Es Europa también –¿es menester decirlo?– porción del mundo cuna de aportes invaluables a la Humanidad: ciencia, algún sentido de la democracia, desarrollo material, pensamiento filosófico. Por lo demás, tampoco tiene, ni mucho menos, la exclusividad en eso de hacer daño execrable a pueblos enteros…
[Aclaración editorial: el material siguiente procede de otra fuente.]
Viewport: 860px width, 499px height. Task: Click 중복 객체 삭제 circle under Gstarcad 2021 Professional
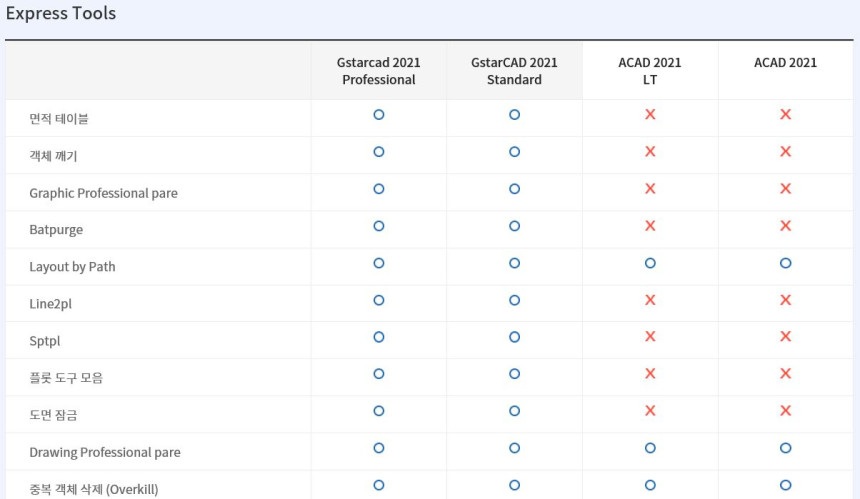378,485
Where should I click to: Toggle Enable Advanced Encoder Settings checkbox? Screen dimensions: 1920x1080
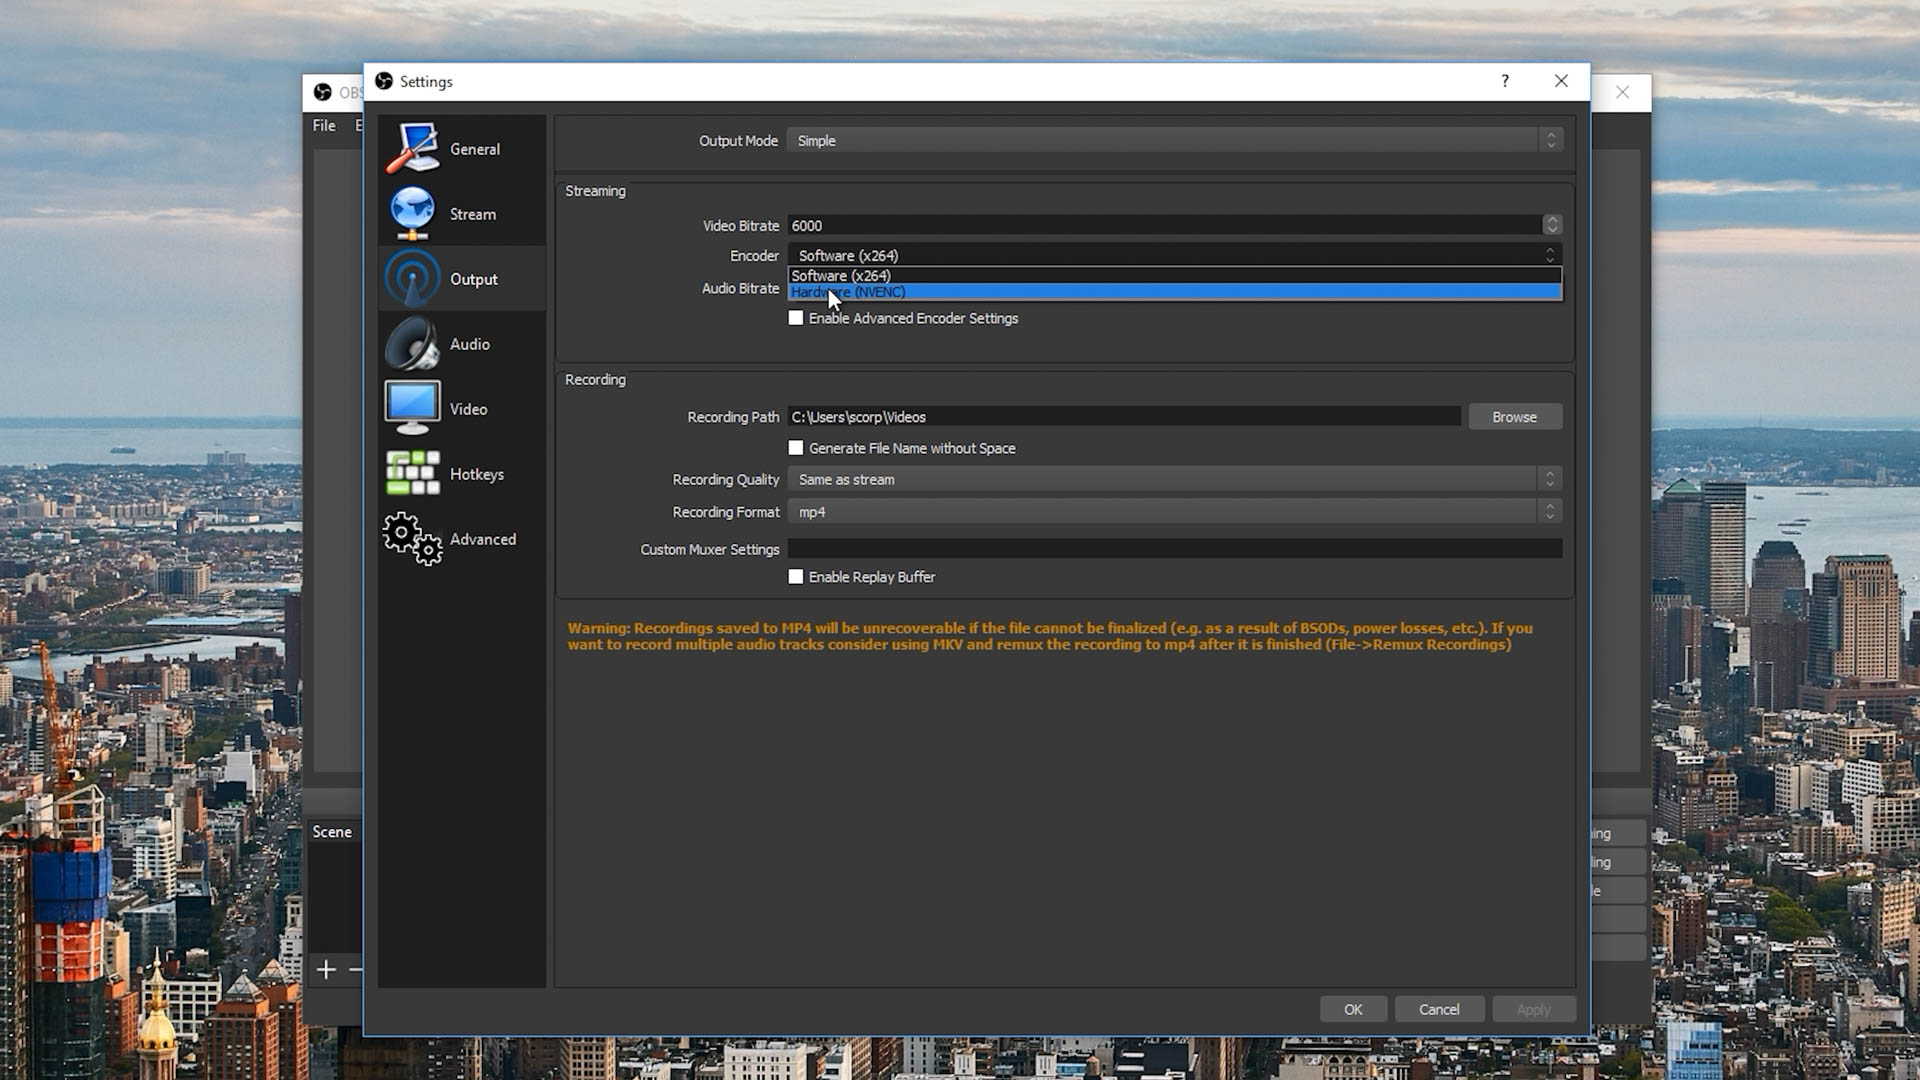tap(796, 318)
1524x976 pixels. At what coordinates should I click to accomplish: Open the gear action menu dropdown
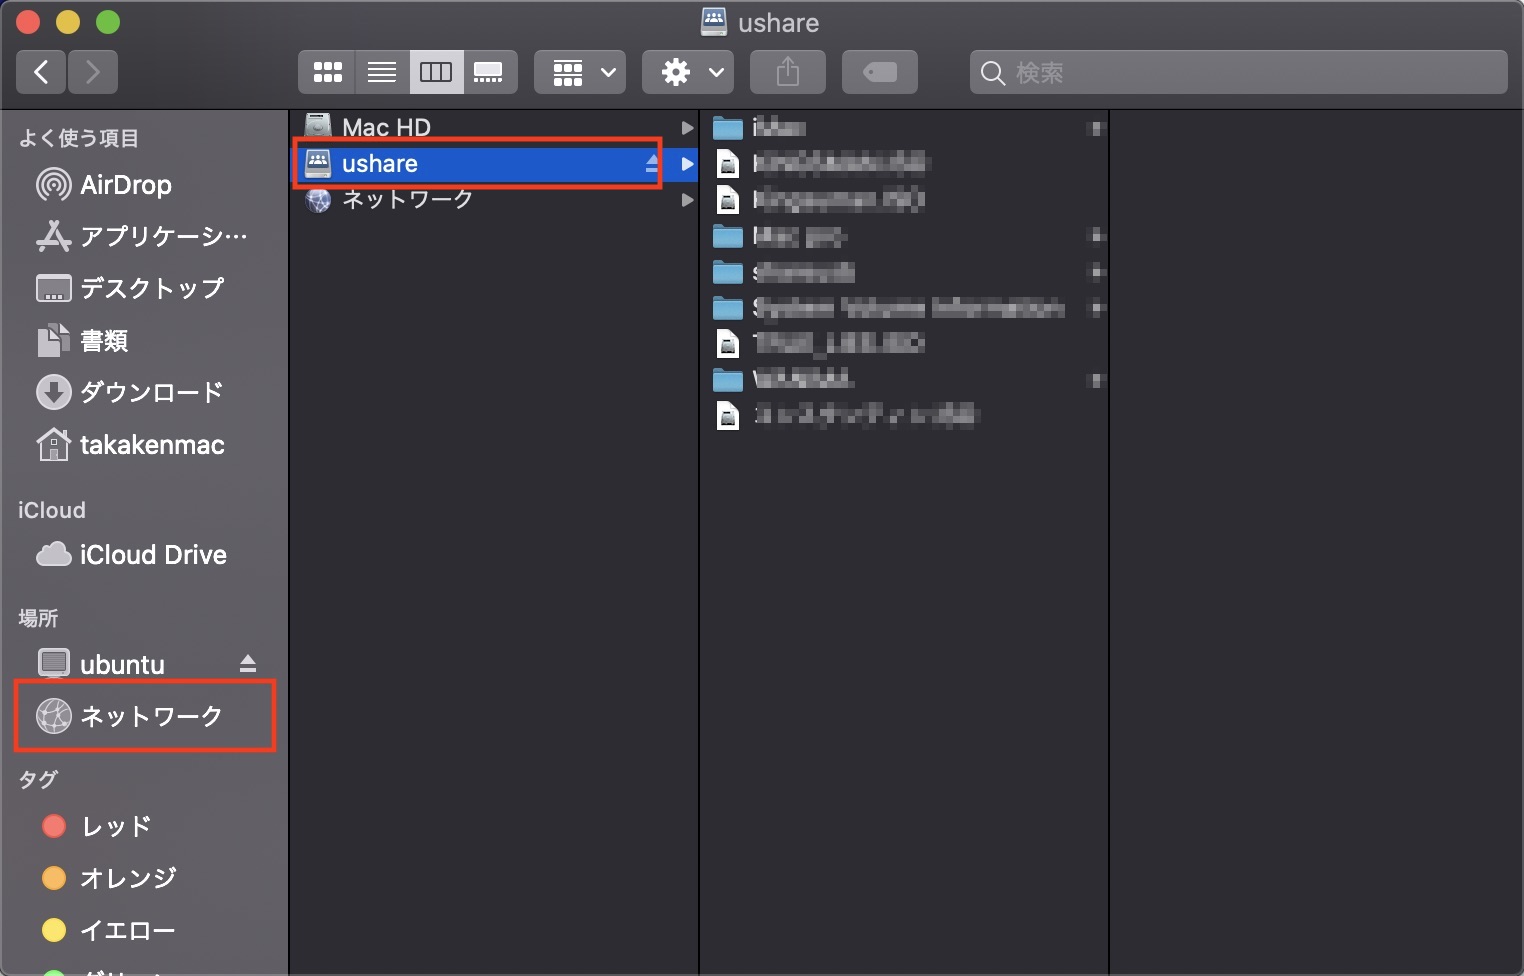coord(688,72)
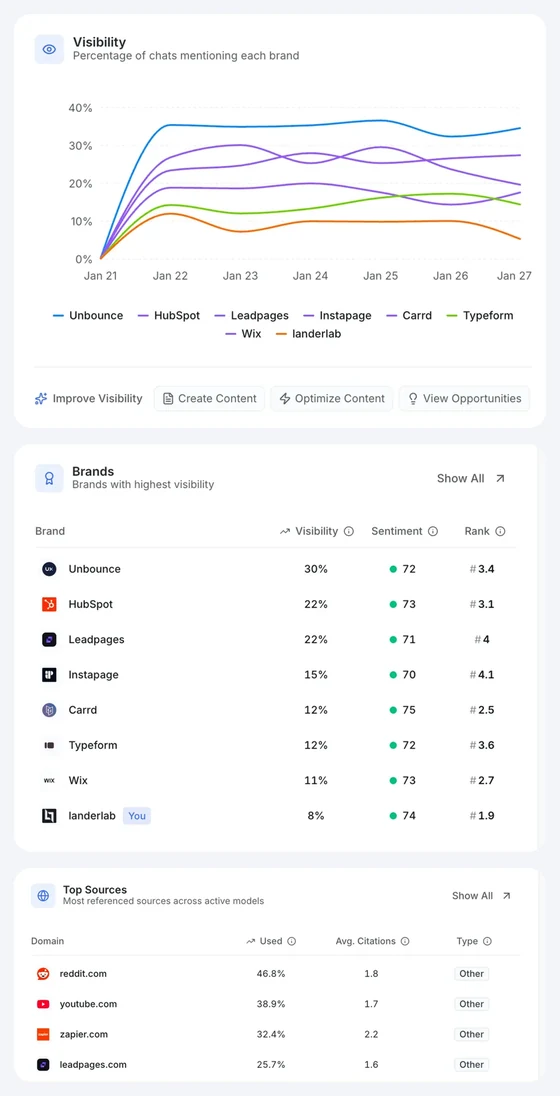
Task: Open info icon beside Avg. Citations
Action: [x=405, y=941]
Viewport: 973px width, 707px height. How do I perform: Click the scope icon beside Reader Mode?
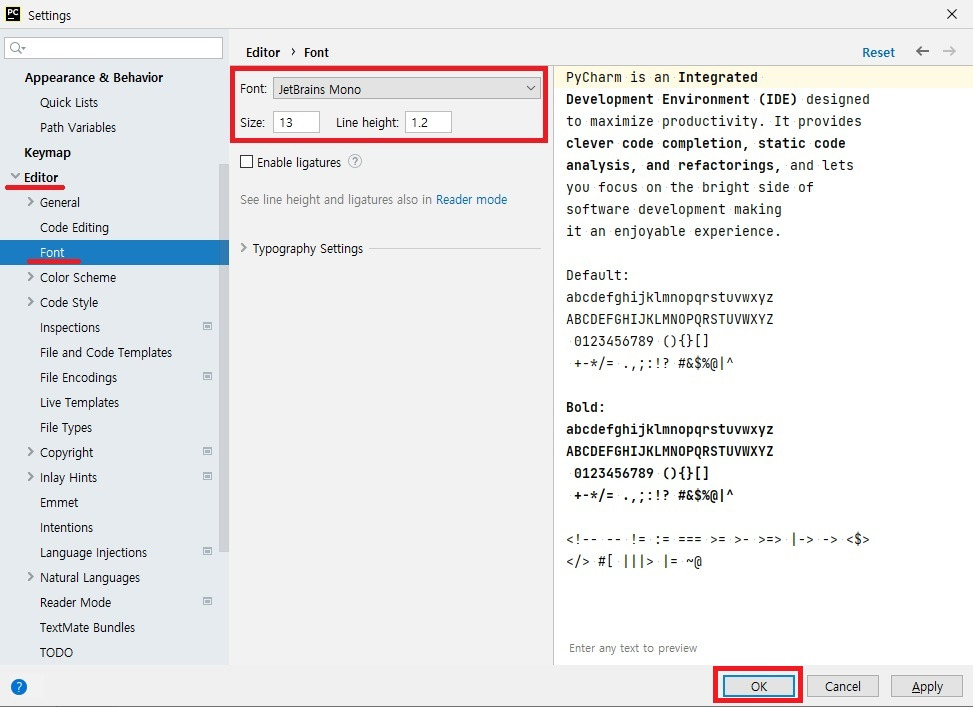(208, 602)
En el país, como en toda América, hemos heredado de Europa tantas cosas que cuesta enumerarlas. Pero hay una que no podía quedarse, porque es de primer orden: el cristianismo adulterado. Los europeos podrán alegar que ellos mismos, a su vez, no son sino reproductores de un cristianismo ya degenerado por el Imperio Romano, al punto de que sus emperadores –desde Constantino– se escudaron en él para salir a avasallar pueblos y someter a quienes quedaran vivos a la esclavitud o al pago de impuestos. La Edad Media europea, que siguió al Imperio, es un oscuro período de un cristianismo obligatorio y cuya esencia era desconocida por la gente común, analfabeta y sumida en la ignorancia. Era un cristianismo consustancial a la lógica de dominación y opresión de los dueños de la tierra y del poder.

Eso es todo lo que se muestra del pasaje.